____ Records for this task

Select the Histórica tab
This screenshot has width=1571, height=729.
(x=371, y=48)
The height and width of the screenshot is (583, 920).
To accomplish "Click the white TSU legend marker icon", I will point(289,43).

________
____ Records for this task

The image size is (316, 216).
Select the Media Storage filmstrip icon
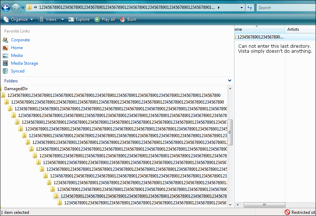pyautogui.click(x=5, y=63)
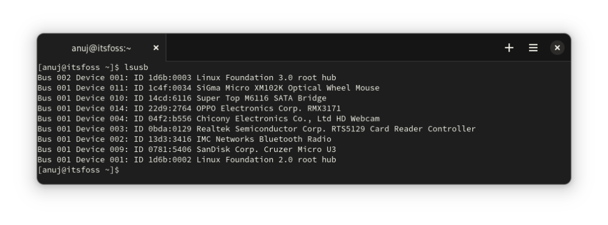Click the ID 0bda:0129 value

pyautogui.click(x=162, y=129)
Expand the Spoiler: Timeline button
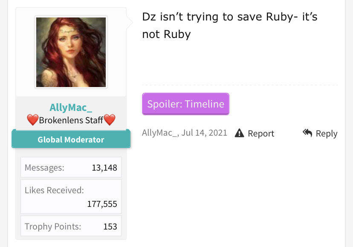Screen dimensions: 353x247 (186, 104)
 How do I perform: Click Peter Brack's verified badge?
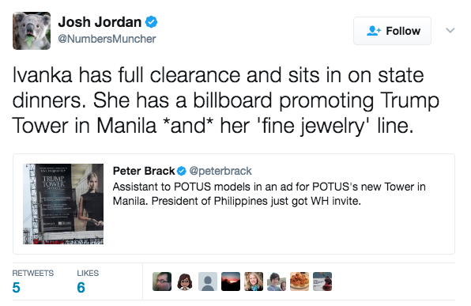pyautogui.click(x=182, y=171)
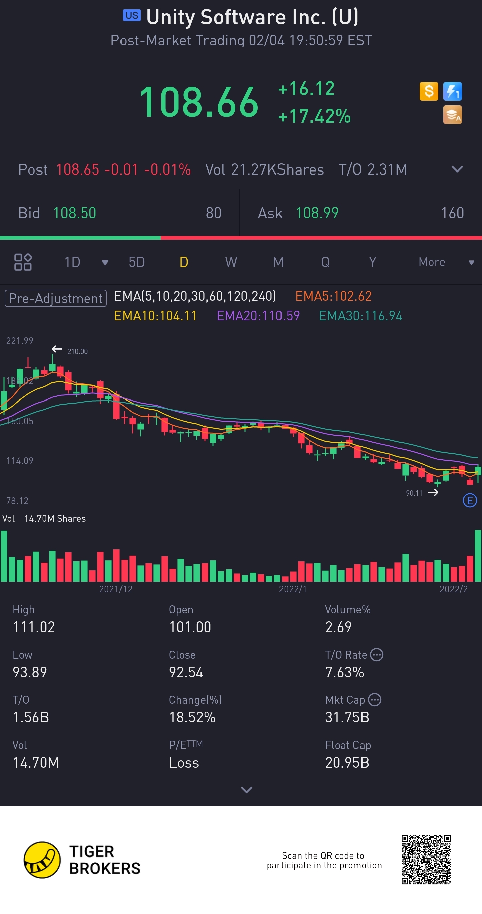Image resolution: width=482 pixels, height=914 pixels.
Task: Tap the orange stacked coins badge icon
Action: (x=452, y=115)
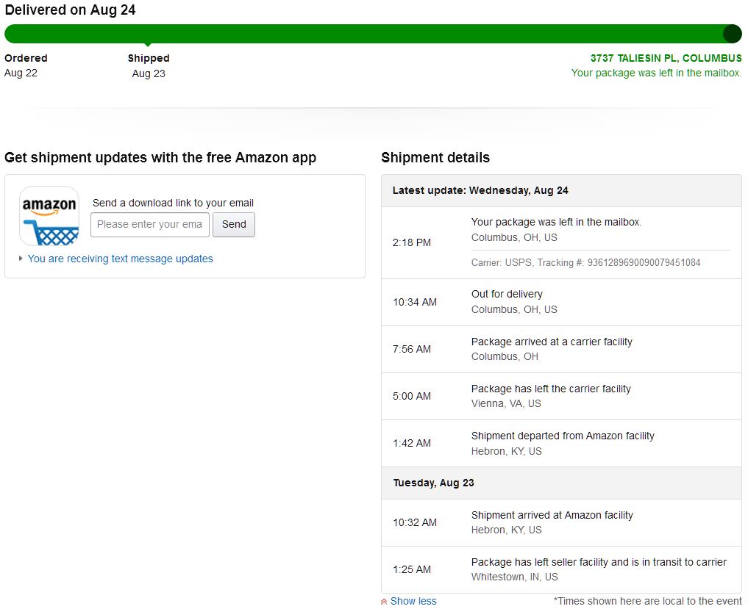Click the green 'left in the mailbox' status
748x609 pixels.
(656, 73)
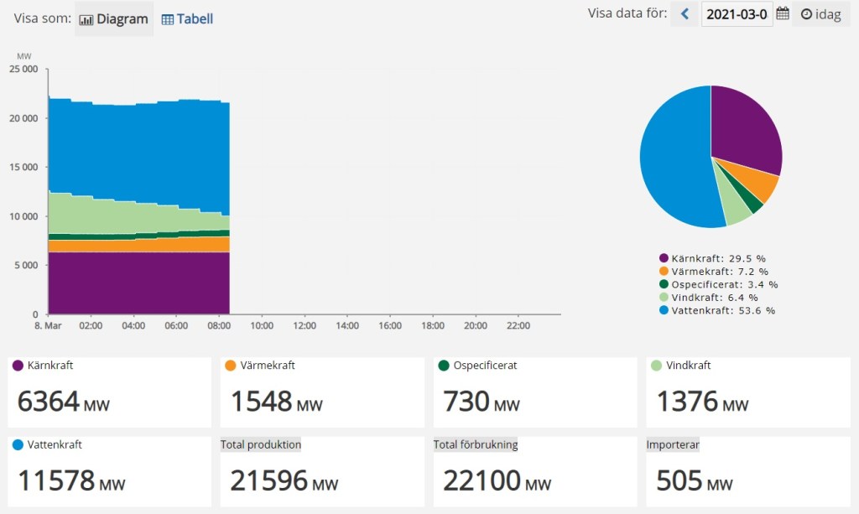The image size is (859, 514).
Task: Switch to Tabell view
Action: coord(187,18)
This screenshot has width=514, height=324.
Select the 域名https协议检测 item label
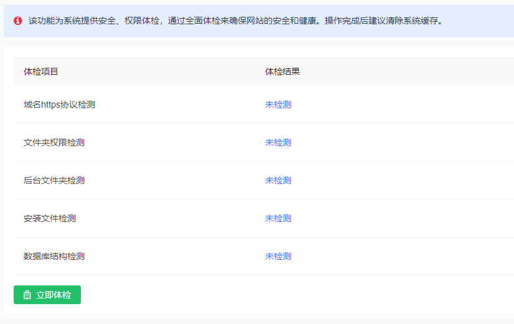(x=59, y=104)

________

**What this task involves**
Copy out everything in the data from the line containing "The image size is (316, 216)." down to the line containing "Screen dimensions: 353x247 (186, 104)", both of those lines included. Leave out the pictures.

**Answer to this exercise**
The image size is (316, 216).
Select the Media Storage filmstrip icon
pyautogui.click(x=5, y=63)
Click the ID 0bda:0129 value

pyautogui.click(x=162, y=129)
Expand the Spoiler: Timeline button
Screen dimensions: 353x247 (186, 104)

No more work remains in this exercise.